Education leaders know that cuts in state education support will be bad in 2011-12; they just don’t know yet how bad.
They’ll know more after 1:30 p.m. Tuesday when Gov. John Hickenlooper unveils his budget proposals for the upcoming fiscal year to the Joint Budget Committee.
At the very least, statewide school funding is likely to be $165 million less in 2011-12 than it is this year, but the figure is widely expected to be considerably larger, perhaps double that or more, in the range of $300 to $400 million.
“Next year’s budget is going to see huge cuts,” Senate Majority Leader John Morse, D-Colorado Springs, told senators Friday morning as they debated 2010-11 budget balancing bills.
There’s been a buzz of speculation about education cuts in the last several days, with various figures thrown around, but the administration was keeping its plans close to the vest ahead of the announcement.
Administration budget officials this week held meetings with representatives of constituencies that depend on funding from various state departments. There were gatherings for both K-12 and higher education groups, but specific budget figures reportedly weren’t released at the sessions.
After three years of increasing cutbacks in state aid, school districts are sensitive about cuts, and they’re also nervous about timing.
Districts already are well into budget planning for the 2011-12 school year, but officials can only plan so much until they know how much state aid to expect. The timing problem is exacerbated this year because there’s a new governor. The chief executive is required to file a proposed budget each Nov. 1, so in most years there’s a detailed plan of what the executive branch wants before the legislative session convenes in January.
But new governors like Hickenlooper file a revised budget after they take office, reducing the amount of time between when the governor’s proposals are known and when the legislature makes the final budget decision sometime in April.
Hickenlooper has long warned that tough cuts will have to be made in 2011-12. The state needs to close a gap between revenue and spending needs that’s estimated at about $1.1 billion.
The State Board of Education this week was briefed on what “best-case” cuts might look like, and it didn’t look very good.
“School funding becomes the elephant in the room” of the 2011-12 budget,” said interim school finance director Leanne Emm. The tight budget situation “cannot avoid affecting education.”
“There are going to be significant reductions” proposed by the administration, Emm told the board. “We are not at liberty to discuss them right now.”
Emm did walk the board through a spreadsheet that detailed a minimum level of cuts.
Total program funding, the combination of state and local revenue for basic school operating costs, would drop to $5.27 billion next year from this year’s $5.4 billion.
That would mean average per pupil funding statewide would slide to $6,532 next year from this year’s $6,811. That number was $7,075 in 2009-10.
That scenario is based on these assumptions:
- Inflation will be 1 percent. Amendment 23 requires base school support, which is about 75 percent of total program, to increase by inflation annually.
- The state amount of total program funding will be the same as this year, about $3.4 million.
- The state will not backfill a predicted $142 million drop in local revenues.

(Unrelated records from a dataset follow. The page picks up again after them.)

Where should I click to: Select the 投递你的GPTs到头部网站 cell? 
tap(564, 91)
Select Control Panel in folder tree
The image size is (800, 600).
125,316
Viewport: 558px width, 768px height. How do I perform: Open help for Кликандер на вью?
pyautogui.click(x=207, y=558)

- The cost of enrollment increases won’t be covered by the state.
Of historic interest, Emm’s spreadsheet notes that full Amendment 23 funding next year would be more than $5.9 billion. The legislature narrowed the use of the A23 system last year because of the budget crunch.
Participants in the K-12 and higher education meetings with officials of the Office of State Planning and Budgeting said specific cut figures weren’t mentioned, although the administration reportedly is trying to keep state funding of higher education at about $500 million.

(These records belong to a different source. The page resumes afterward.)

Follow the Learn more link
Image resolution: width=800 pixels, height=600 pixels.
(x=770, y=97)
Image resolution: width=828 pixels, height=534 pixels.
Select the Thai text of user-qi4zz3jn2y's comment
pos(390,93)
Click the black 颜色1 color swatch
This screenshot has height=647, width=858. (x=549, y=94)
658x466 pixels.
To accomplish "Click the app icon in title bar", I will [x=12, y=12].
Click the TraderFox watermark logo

State support below that amount likely would trigger resident undergraduate tuition increases larger than 9 percent at some campuses.
One specific that OSPB officials mentioned was that they’d like to keep the state general fund reserve at 4 percent instead of the 2 percent that’s repeatedly been used in tight budget times. The Joint Budget Committee is proposing a 2.3 percent reserve in its balancing plan for the current 2010-11 budget, now being considered by the full legislature.

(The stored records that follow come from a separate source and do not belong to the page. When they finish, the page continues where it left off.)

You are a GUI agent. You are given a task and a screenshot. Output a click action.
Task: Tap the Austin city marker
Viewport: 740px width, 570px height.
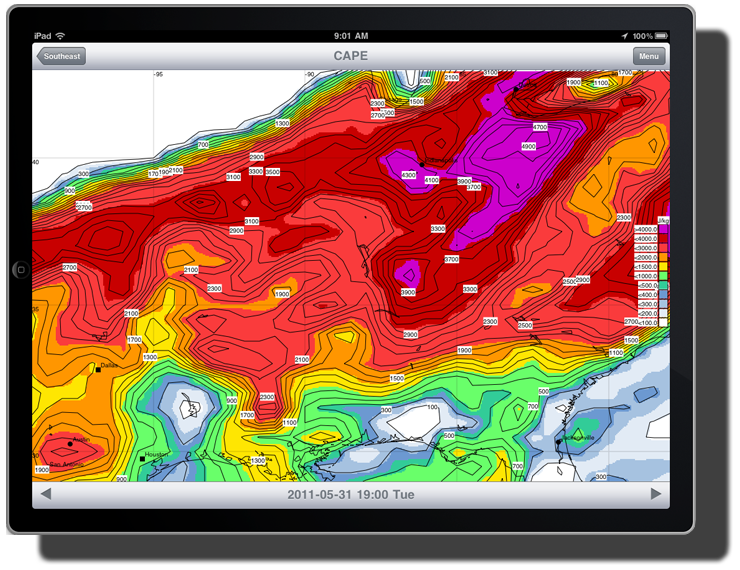70,442
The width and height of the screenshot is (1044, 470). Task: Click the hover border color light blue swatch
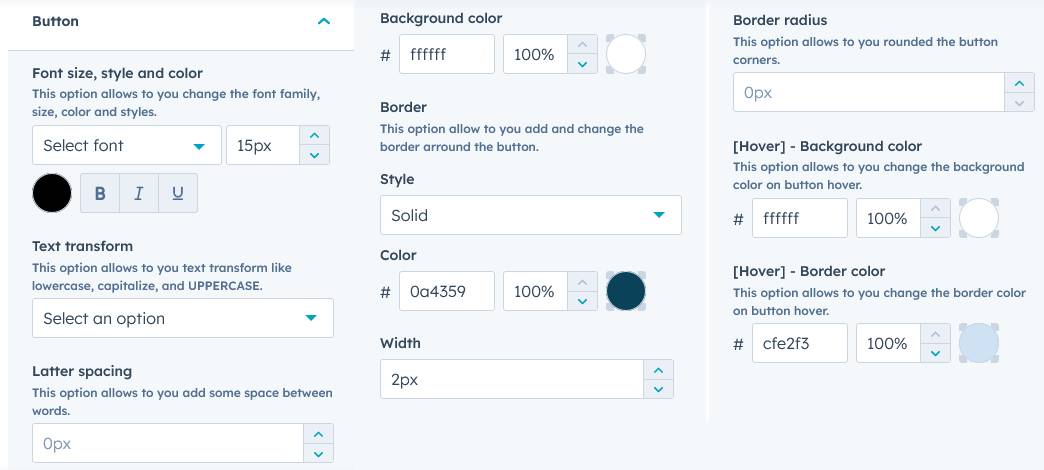pos(978,343)
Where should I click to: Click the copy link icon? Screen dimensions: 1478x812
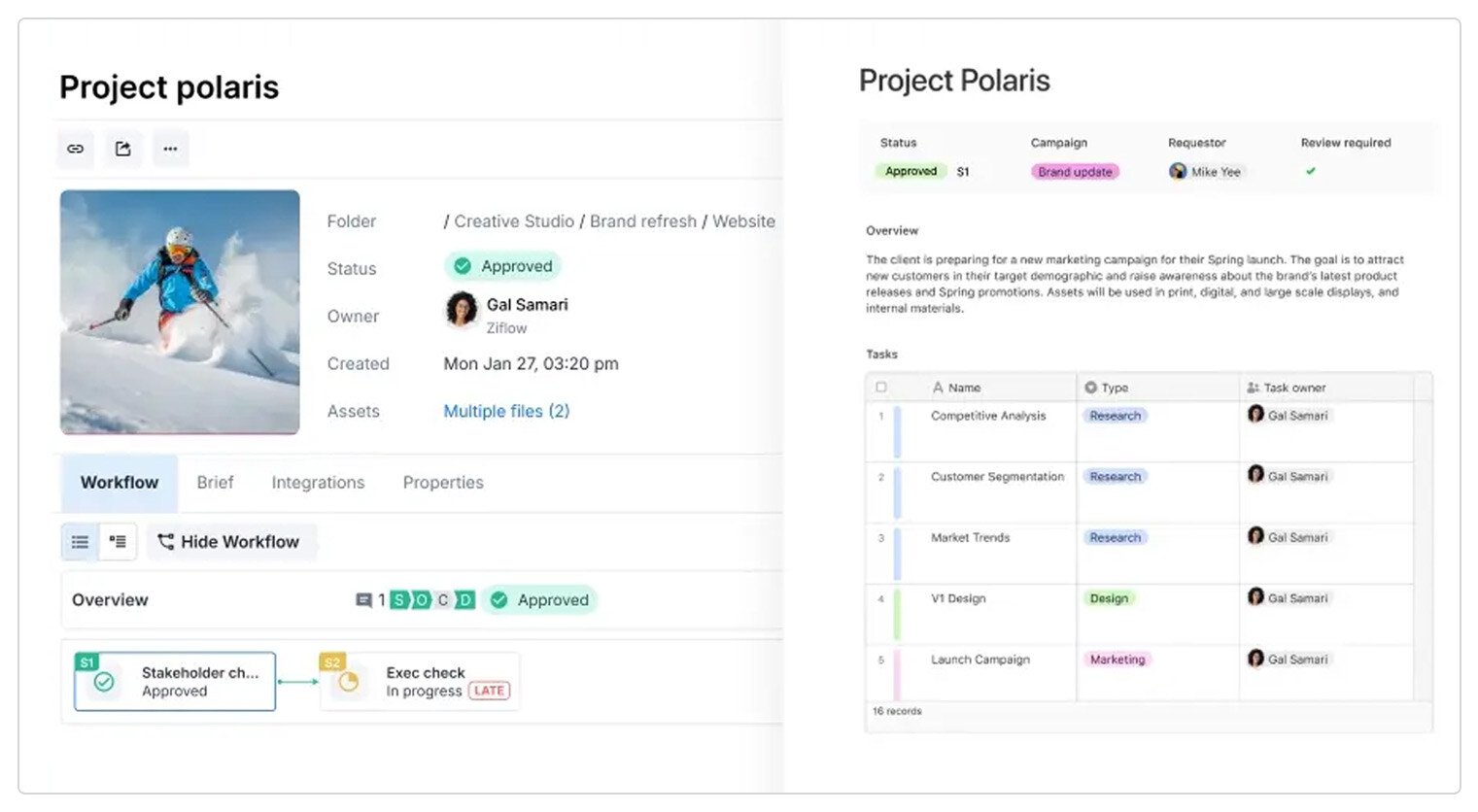click(x=76, y=149)
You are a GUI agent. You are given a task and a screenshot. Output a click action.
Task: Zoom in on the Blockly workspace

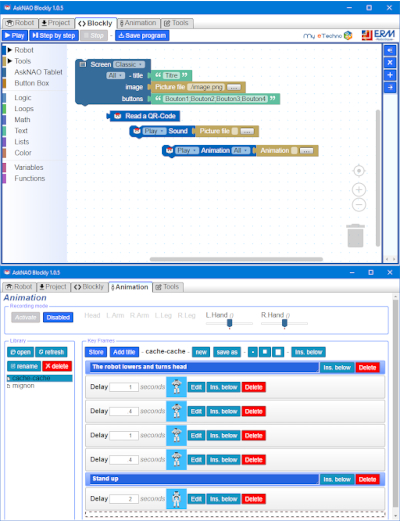coord(359,190)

Having a larger reserve, of course, means less money is available for state programs and larger budget cuts are needed.
The state’s general fund is roughly $7 billion, nearly half of which is used for K-12 and higher education. Budget balancing typically has been done with a combination of program cuts and transfers from cash funds to supplement the general fund. Federal stimulus funds also have been used to help balance the last two budgets.
But that federal money no longer is available, contributing to the $1 billion gap between needs and revenues.